DATA TO USE |

▬▬▬

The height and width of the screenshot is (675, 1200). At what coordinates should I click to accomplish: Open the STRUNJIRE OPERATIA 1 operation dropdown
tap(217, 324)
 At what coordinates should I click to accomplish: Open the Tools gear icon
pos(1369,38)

▬▬▬

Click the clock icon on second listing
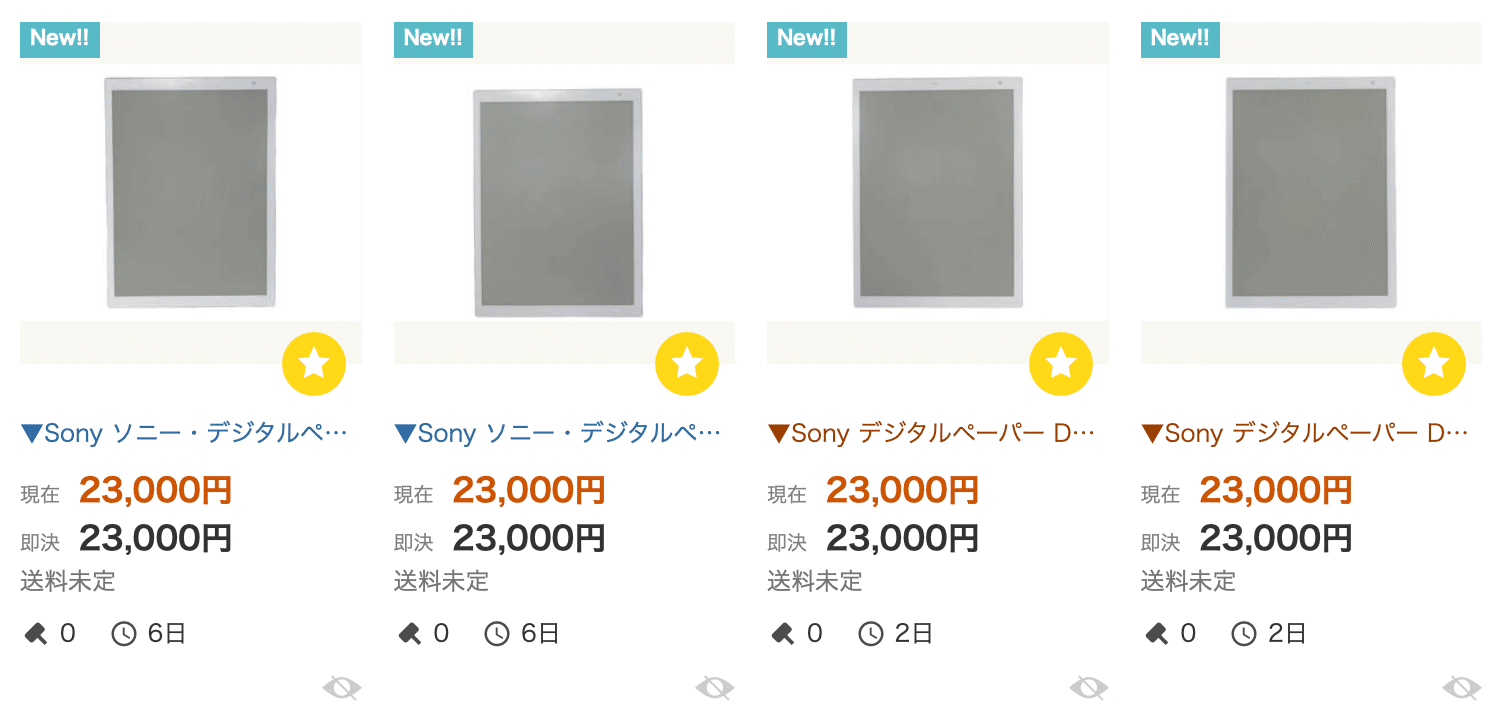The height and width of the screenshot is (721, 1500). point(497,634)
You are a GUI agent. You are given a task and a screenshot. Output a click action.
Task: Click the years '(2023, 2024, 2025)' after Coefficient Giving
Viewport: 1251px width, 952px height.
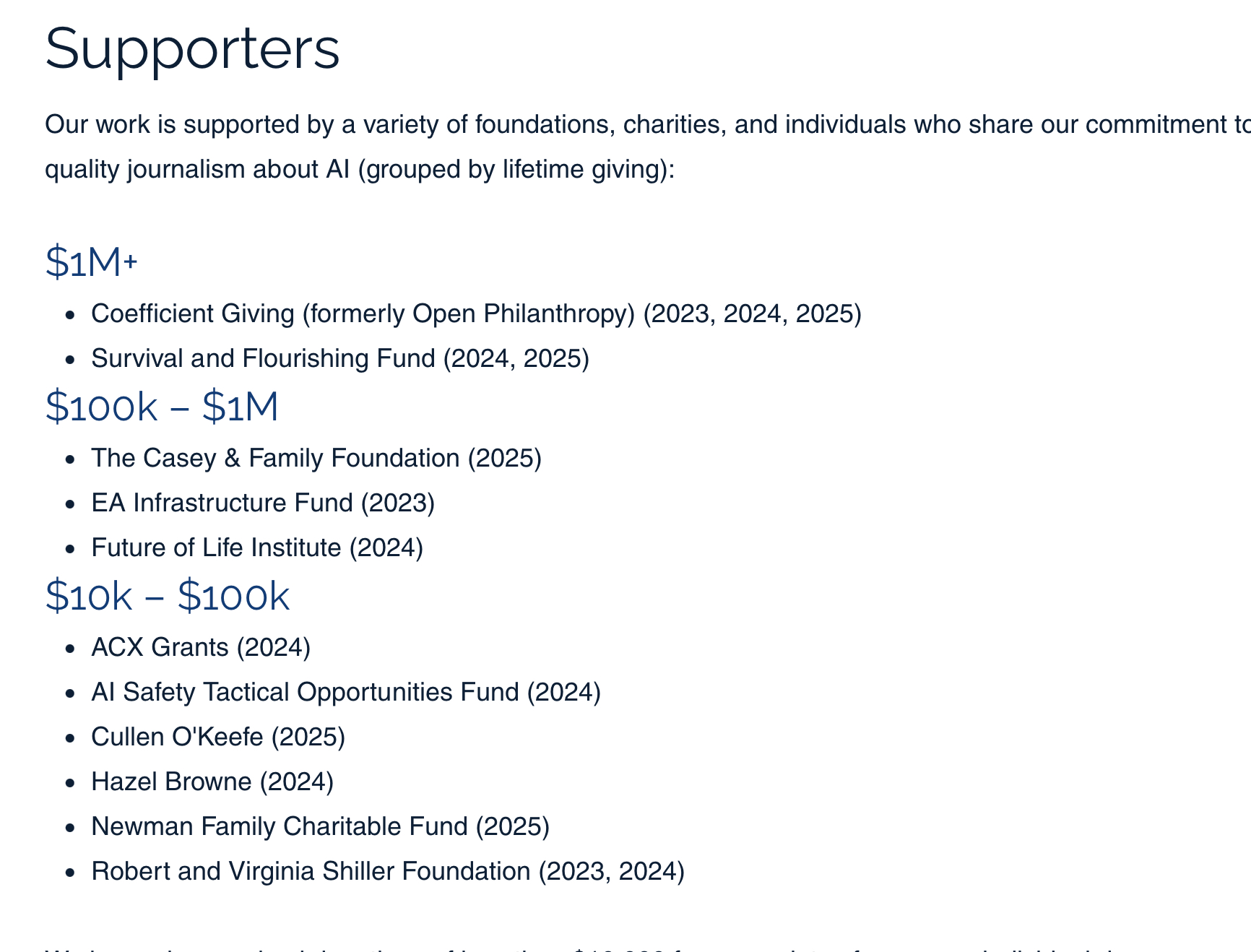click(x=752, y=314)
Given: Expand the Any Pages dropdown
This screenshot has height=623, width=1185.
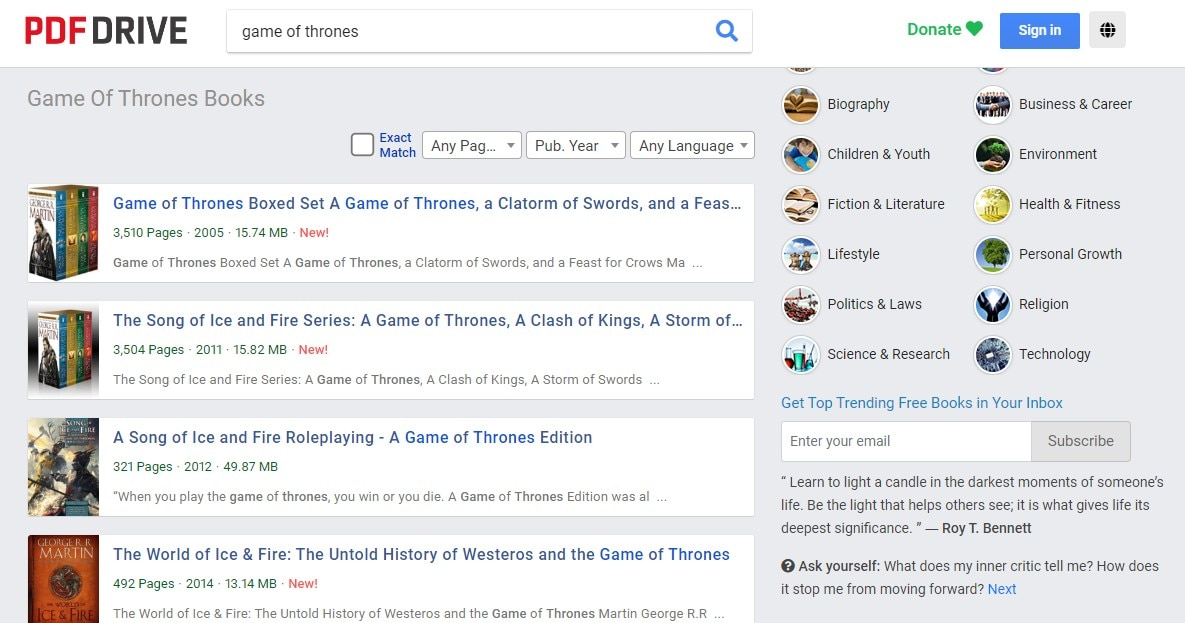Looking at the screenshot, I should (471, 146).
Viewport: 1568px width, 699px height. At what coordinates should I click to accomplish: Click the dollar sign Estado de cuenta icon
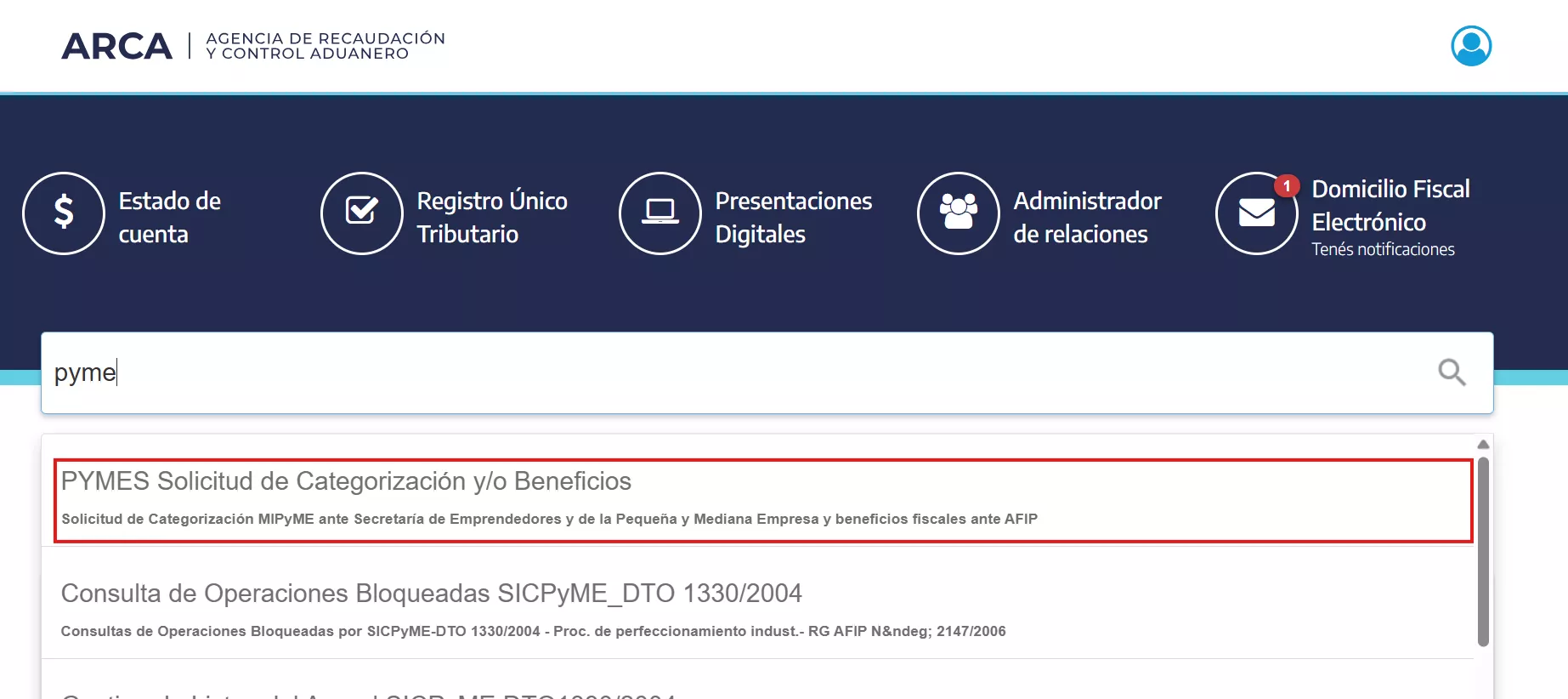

▬▬▬

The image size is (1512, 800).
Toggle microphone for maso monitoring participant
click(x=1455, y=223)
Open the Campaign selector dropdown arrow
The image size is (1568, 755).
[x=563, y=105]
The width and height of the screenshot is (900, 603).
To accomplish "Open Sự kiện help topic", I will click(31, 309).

▬▬▬

AIM OF THE TASK | Both the line above containing "Given: Expand the Any Pages dropdown" and the line containing "Viewport: 1568px width, 699px" belong in the copy, along with every line between them; print these exactly and omit the pictures.

RESPONSE |
Given: Expand the Any Pages dropdown
This screenshot has height=623, width=1185.
Looking at the screenshot, I should (471, 146).
Viewport: 1568px width, 699px height. At what coordinates should I click to accomplish: Click the dollar sign Estado de cuenta icon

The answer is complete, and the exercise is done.